DeMasters was called to a meeting with several of Carilion’s managers, including the vice president of HR, the EAP department director, and corporate counsel….The Carilion managers then proceeded to ask DeMasters about Doe’s sexual harassment complaint and specifically whether DeMasters told Doe that what happened to him was sexual harassment. When DeMasters acknowledged sharing his view that Doe was a victim of sexual harassment, the managers asked DeMasters why he had not taken “the pro-employer side” and if he understood the magnitude of the liability the company could face if one of its supervisors had engaged in harassment. The managers also told DeMasters that he had not protected Carilion’s interests and that he had left Carilion “in a compromised position.” The EAP department director likewise accused DeMasters of “fail[ing] to protect Carilion” and “plac[ing] the entire operation at risk.”

According to Mr. DeMasters, Carilion fired him two days later for not acting in the best interests of the company.

The “manager” rule.

There’s a line of cases from courts around the country, out of which comes the rule that, in the context of retaliation claims, an employee must “step outside his or her role of representing the company” in order to engage in protected activity. In other words, when an employee’s job is to communicate employee complaints to management; e.g., HR, that employee cannot later claim retaliation based on that communication. Generally applied in Fair Labor Standards Act cases, this is the “manager” rule.

The Title VII “manager” rule

Under Title VII’s Opposition Clause, an employer may not retaliate against an employee who has “opposed any practice made an unlawful employment practice” by Title VII. Given the broad scope of the Opposition Clause, the court struggled with analyzing an employee’s discrete acts to determine whether he had sufficient opposed an unlawful practice. Instead, the court determined that an employee’s conduct must be examined through “a panoramic lens, viewing the individual scenes in their broader context and judging the picture as a whole.”

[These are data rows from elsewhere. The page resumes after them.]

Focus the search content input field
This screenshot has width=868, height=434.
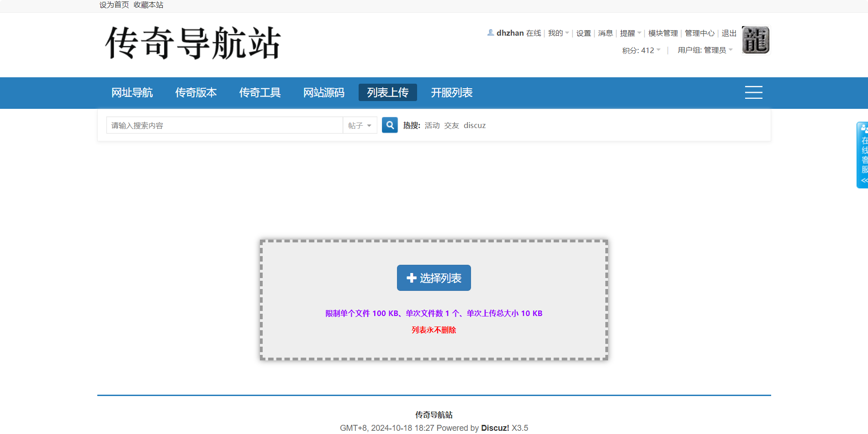pyautogui.click(x=224, y=125)
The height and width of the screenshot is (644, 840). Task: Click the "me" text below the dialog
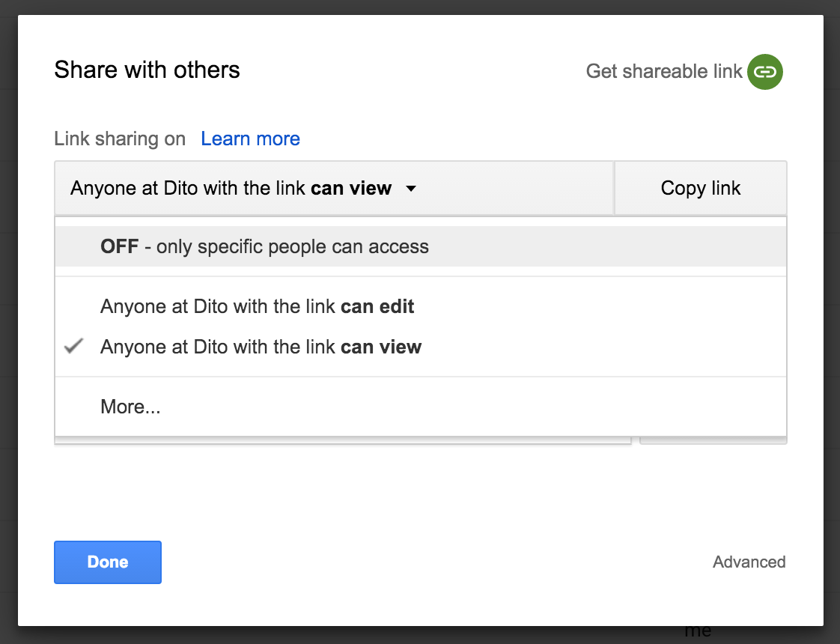coord(698,631)
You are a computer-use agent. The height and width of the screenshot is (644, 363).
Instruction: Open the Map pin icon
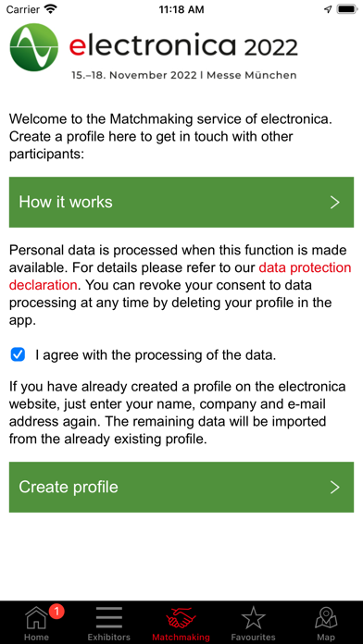tap(326, 618)
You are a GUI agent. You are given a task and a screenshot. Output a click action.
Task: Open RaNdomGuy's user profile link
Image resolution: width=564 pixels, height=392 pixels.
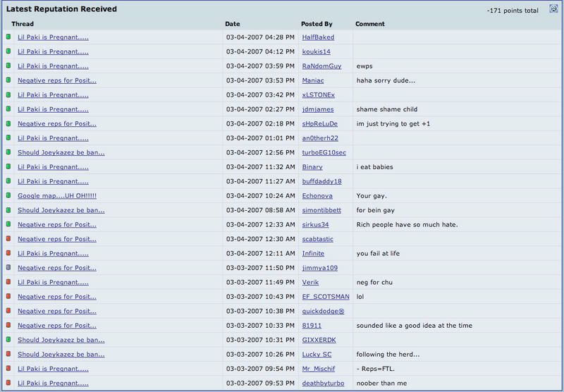(x=321, y=66)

Thus, to determine opposition to an unlawful employment practice, the court concluded that one must examine the employee’s entire course of conduct as a whole; specifically, two elements:

  1. Did the employee inform the company that the employee believes that the employer was engaged in discrimination?- and –
  2. Did the employee raise concerns about behavior that is “actually unlawful under Title VII” or that the employee “reasonably believes to be unlawful?”

Answer yes to both questions and that’s protected activity under Title VII. In DeMasters, the court determined that “the complaint describes a course of conduct by DeMasters that clearly and effectively conveyed to Carilion over several weeks his belief that Carilion was violating Title VII by subjecting Doe to unlawful conduct.” Indeed, DeMasters was Doe’s “leading advocate and adviser from the day Doe first told DeMasters about his manager’s harassing behavior, and DeMasters persisted in his advocacy on Doe’s behalf as Carilion investigated the complaint.”

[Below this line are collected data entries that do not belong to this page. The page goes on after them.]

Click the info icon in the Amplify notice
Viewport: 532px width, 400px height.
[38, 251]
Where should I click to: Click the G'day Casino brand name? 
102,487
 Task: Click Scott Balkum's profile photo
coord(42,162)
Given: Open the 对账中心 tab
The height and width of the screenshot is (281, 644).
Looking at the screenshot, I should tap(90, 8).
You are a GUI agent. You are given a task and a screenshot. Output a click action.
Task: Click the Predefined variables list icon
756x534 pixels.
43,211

And while DeMasters was tasked with communicating employee complaints from harassment to management, the court found that to be immaterial. The court recognized that “nothing in the language of Title VII indicates that the statutory protection accorded an employee’s oppositional conduct turns on the employee’s job description or that Congress intended to excise a large category of workers from its anti-retaliation protections.” Once again, the scope of Title VII’s anti-retaliation provision and protections are hella-broad.

Broader coverage beyond the Fourth Circuit.

Boy, did those Fourth Circuit Judges cite a lot of Third Circuit precedent to support their decision. Well, for my readers in PA, NJ, DE, and USVI, it’s worth noting that, although this a Fourth Circuit case, three judges from the Third Circuit sat by designation. (All of the Fourth Circuit judges recused themselves). So, if this fact pattern comes up around here, I’ve got a pretty good idea of that’s gonna turn out.

And for the rest of you across the country, tread carefully before disciplining anyone who complains about discrimination (or who supports that complaint).